For the remainder of Tuesday and the following three days she logged onto another machine and banking was conducted from there without incident. No strange activity within the bank account and no other goofy things were happening, with the one exception: online banking was still not working.
On Friday, most of our banking transactions were completed by early afternoon from anther work station as she still didn’t have access to online banking from her own. We still had no solution from IT or the bank.
On Monday, after opening the office and taking care of all the busy start-of-week activities, our controller (still with no solution to online banking) went to another workstation to make some transactions. She immediately saw some pending activities that were set in motion late Friday afternoon (hello, red flag!). She quickly confirmed that no legitimate transactions were pending, especially of the magnitude she was seeing – one for $70,000 and one for $80,000, (both of which, it turns out, were divided into amounts averaging $5,000 and sent to locations all over the US, via ACH payments). She immediately called the bank and they attempted to freeze the transactions.
The call to the bank was followed by a call to local law enforcement. After several tense hours we learned the bank was able to stop the $80,000 transaction. It would take another week to learn that over $50,000 of the second transaction would never be seen again.
We would later find out that it was no ordinary group of thieves – they were from the other side of the globe and were using software tools so new and sophisticated that antivirus software was useless. In addition, they seemed to know how to fly under the radar. Thefts under $100,000 aren’t likely to be a priority for our international and federal law enforcement agencies – we had one at $80,000 and one at $70,000. Local law enforcement probably won’t get excited much over $5,000 and most of the individual amounts were at or below this amount.
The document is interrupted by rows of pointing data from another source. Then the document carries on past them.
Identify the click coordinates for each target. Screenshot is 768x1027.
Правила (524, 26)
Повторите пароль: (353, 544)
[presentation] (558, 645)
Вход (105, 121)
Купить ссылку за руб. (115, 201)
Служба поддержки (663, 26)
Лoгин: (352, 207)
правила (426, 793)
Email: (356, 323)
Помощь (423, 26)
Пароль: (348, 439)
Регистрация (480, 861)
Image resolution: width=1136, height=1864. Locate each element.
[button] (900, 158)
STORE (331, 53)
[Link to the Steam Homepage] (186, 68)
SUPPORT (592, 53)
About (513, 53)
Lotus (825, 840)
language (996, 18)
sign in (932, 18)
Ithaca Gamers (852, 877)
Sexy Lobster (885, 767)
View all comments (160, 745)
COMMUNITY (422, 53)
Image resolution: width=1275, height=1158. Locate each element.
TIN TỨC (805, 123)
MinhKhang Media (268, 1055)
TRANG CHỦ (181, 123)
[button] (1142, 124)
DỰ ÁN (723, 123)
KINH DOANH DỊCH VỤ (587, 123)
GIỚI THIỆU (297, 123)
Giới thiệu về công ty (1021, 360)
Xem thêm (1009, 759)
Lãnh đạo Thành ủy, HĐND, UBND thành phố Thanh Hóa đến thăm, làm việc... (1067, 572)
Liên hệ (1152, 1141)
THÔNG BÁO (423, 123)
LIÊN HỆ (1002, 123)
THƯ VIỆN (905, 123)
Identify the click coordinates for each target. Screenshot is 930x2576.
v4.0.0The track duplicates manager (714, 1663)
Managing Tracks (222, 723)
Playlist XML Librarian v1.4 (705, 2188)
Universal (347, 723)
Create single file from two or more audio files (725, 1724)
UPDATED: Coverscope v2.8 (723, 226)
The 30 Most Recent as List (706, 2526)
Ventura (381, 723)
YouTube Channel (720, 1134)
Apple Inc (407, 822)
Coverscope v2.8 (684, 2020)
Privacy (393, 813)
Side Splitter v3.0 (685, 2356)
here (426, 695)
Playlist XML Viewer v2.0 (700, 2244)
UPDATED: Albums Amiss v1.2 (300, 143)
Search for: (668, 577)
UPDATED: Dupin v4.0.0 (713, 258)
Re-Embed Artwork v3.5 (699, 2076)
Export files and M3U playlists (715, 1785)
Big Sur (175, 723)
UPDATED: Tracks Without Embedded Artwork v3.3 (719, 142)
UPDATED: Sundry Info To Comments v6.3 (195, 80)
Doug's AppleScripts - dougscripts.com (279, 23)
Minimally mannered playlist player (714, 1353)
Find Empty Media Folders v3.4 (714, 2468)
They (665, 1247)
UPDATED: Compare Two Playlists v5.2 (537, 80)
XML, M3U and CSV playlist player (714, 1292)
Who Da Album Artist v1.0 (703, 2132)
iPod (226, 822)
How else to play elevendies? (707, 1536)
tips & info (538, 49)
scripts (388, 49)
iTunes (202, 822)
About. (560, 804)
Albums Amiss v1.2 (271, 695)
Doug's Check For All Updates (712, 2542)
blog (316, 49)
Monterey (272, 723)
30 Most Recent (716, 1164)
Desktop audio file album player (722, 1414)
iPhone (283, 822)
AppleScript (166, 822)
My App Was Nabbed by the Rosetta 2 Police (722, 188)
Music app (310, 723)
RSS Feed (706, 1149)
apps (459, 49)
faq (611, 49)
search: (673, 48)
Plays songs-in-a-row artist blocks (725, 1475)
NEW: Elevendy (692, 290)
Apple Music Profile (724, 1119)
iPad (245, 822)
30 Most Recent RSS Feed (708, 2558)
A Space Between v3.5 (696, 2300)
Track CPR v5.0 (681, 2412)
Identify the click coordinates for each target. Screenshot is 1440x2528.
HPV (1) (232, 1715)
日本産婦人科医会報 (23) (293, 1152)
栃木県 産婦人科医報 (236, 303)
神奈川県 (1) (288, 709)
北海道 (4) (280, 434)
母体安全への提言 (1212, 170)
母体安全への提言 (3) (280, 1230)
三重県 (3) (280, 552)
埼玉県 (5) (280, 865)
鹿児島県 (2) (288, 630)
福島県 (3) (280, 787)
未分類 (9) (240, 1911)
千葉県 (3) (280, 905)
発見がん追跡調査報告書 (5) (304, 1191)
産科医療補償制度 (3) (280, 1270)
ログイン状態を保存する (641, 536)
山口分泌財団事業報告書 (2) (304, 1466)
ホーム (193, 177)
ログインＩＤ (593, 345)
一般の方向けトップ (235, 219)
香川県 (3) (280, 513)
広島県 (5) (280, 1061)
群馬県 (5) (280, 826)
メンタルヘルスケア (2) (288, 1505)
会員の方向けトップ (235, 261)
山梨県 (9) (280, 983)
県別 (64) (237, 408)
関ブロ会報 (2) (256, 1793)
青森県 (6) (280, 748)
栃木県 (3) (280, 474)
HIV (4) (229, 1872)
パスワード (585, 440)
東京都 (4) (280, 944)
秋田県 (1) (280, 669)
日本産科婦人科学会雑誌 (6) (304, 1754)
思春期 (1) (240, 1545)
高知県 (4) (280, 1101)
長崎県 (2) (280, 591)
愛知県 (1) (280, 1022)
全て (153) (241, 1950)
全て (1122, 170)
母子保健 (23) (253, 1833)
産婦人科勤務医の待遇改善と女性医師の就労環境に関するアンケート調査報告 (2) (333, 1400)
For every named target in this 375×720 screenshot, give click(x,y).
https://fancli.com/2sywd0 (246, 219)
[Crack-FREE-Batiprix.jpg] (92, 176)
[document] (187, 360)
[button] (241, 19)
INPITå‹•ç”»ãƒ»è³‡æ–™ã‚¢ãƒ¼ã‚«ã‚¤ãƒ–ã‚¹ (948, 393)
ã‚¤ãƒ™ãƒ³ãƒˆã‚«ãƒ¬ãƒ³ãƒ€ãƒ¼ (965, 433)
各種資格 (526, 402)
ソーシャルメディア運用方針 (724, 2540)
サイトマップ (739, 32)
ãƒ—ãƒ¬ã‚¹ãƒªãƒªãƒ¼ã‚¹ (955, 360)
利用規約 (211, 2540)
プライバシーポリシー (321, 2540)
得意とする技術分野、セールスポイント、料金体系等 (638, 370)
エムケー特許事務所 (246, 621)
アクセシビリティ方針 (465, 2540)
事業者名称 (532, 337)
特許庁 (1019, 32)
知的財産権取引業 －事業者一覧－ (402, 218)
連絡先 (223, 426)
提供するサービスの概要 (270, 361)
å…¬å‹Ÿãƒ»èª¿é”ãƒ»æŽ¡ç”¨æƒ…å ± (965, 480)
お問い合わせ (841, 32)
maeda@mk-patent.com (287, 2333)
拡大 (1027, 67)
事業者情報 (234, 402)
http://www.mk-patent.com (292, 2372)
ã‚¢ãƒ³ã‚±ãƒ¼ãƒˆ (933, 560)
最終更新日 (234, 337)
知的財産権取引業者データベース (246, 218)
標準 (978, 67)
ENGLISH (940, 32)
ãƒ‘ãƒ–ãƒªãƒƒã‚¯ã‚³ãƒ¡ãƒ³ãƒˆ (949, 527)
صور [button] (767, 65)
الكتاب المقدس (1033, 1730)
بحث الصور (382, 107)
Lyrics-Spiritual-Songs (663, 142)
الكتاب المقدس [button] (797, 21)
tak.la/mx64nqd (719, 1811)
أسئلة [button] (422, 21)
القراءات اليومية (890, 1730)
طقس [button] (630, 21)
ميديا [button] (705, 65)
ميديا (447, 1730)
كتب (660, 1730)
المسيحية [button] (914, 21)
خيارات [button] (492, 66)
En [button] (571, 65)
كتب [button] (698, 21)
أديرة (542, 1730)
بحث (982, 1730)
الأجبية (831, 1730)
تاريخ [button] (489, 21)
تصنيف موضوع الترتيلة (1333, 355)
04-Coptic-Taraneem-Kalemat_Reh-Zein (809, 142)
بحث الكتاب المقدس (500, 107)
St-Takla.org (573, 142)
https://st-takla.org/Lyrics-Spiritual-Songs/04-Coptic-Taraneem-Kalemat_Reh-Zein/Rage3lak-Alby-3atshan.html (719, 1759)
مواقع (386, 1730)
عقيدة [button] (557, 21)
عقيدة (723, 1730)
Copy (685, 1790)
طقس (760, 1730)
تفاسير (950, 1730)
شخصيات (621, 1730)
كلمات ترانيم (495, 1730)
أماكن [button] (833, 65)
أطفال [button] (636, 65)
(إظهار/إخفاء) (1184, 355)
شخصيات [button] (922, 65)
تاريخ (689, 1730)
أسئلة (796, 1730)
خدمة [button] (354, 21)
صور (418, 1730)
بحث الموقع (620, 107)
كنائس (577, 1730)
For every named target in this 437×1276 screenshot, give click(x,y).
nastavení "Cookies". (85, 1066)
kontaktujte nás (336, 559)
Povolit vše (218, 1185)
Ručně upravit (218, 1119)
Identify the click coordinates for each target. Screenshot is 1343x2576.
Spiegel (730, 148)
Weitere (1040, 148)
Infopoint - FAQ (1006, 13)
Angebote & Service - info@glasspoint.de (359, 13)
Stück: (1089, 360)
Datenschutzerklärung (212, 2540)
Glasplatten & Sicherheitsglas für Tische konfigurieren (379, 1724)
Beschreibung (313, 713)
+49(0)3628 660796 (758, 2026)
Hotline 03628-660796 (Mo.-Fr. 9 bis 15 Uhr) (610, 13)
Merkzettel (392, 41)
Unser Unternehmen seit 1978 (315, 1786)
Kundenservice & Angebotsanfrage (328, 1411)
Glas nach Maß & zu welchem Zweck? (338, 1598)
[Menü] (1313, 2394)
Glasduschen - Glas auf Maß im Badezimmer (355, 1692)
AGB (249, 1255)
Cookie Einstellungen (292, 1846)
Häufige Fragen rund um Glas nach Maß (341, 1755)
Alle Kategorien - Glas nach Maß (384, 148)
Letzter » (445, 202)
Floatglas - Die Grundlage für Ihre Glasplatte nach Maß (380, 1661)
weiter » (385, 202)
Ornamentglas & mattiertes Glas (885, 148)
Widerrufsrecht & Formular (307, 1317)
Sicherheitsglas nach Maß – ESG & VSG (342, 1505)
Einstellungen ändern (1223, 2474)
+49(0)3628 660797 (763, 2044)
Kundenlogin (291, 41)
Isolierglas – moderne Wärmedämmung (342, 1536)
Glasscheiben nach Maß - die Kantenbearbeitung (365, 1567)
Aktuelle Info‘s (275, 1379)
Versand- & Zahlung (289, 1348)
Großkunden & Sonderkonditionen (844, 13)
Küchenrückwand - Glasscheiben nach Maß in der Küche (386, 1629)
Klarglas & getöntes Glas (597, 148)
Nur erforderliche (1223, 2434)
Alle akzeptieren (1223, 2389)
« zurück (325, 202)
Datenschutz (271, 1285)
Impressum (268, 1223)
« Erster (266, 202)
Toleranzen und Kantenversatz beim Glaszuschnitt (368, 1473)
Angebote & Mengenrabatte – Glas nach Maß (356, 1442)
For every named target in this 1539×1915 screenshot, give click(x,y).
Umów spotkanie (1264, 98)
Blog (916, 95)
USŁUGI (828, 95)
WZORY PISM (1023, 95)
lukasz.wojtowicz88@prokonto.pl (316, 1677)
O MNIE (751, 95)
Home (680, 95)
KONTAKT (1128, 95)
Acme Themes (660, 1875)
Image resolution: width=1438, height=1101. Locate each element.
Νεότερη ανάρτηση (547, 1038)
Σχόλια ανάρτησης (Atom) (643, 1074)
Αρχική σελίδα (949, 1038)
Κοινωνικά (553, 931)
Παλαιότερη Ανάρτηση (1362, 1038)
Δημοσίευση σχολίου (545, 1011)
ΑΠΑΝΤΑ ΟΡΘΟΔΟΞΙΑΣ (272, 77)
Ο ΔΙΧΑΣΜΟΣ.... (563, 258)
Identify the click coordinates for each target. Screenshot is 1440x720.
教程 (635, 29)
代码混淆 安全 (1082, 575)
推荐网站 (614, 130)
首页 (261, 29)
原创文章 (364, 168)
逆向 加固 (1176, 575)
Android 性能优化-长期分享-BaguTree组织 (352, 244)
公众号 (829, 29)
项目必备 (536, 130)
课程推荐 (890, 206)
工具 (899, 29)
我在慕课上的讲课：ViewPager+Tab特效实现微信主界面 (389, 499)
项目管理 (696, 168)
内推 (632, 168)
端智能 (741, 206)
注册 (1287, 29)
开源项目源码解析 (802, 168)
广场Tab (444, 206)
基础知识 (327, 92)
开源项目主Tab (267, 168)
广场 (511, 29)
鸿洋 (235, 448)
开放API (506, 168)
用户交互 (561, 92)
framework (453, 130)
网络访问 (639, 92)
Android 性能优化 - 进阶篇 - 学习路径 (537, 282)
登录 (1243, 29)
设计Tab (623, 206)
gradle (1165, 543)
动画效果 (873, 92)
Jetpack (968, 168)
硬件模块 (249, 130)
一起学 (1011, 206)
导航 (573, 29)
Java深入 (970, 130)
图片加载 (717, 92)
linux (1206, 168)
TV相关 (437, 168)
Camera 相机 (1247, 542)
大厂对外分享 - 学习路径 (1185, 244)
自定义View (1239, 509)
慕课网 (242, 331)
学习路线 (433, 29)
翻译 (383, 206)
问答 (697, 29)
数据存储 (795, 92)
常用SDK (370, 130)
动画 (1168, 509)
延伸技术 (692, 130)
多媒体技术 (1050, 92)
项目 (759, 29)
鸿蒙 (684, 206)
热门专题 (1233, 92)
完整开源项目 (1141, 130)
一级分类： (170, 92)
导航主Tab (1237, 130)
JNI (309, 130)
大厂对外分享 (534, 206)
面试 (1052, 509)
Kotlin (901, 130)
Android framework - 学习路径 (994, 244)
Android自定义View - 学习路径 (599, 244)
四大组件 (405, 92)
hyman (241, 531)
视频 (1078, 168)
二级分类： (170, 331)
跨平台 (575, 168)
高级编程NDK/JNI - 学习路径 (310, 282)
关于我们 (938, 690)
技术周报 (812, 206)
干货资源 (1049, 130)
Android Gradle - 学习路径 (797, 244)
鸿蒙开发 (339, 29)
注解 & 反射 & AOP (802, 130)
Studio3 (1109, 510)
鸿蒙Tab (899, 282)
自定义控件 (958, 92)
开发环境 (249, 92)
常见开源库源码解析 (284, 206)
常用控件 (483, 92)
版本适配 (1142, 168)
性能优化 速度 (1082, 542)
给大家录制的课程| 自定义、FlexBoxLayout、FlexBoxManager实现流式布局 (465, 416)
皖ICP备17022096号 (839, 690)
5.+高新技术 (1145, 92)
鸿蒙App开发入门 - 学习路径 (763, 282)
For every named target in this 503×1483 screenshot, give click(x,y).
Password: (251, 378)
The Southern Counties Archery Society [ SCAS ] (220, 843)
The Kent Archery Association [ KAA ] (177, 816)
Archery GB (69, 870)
The computer was picked up by the local police later that Monday. Our controller was a suspect and had to go through a great deal of unnerving scrutiny. It took more than four weeks for the FBI, Secret Service and IT forensics to find out what happened.
Here are the highpoints: In 2011 a Zbot was planted on her computer. The week of the fraud, a resume was sent to her answering an ad we placed on the internet. That resume had planted the Zeus virus on her machine. Current antivirus software failed to detect either one. Ultimately they watched her computer remotely with one or both of these, found out she had banking privileges and waited for the right time. Once she entered the number (randomly generated every few seconds) on the “token” from her phone they took over the banking site. They kept themselves logged in until Friday when they waited for the end of the day to commit the crime, giving them all weekend to steal the money. The bank didn’t stop it with their tools as it was our controller’s credentials and they were using our IP address so they thought the activity was normal.
You may be thinking that this is something the bank should be insured against and cover in their policy. It isn’t, because it happened at our place of business using our credentials. Fortunately, we had fraud insurance.
Here are some things you can do to help prevent this from happening to you.
- Have a regular meeting with your bank. Ask them if they know what Zeus, Zbot or Cryptolocker viruses are; if they don’t know and/or don’t care change banks quickly.
- Have multiple bank accounts for outgoing and incoming funds that sweep to a restricted account daily.
- Isolate the banking computer from HR activities where you are expecting emails from strangers.
- Use dual authorization on ACH payments.
- Use an ACH debit filter.
- Use positive pay for checks.
- Have fraud insurance in place.
- Conduct social engineering with your staff.
- Have a plan if you do get hit.
GSI wants to know: Has your business ever experienced something like this? What steps did you take to ensure you were protected in the future?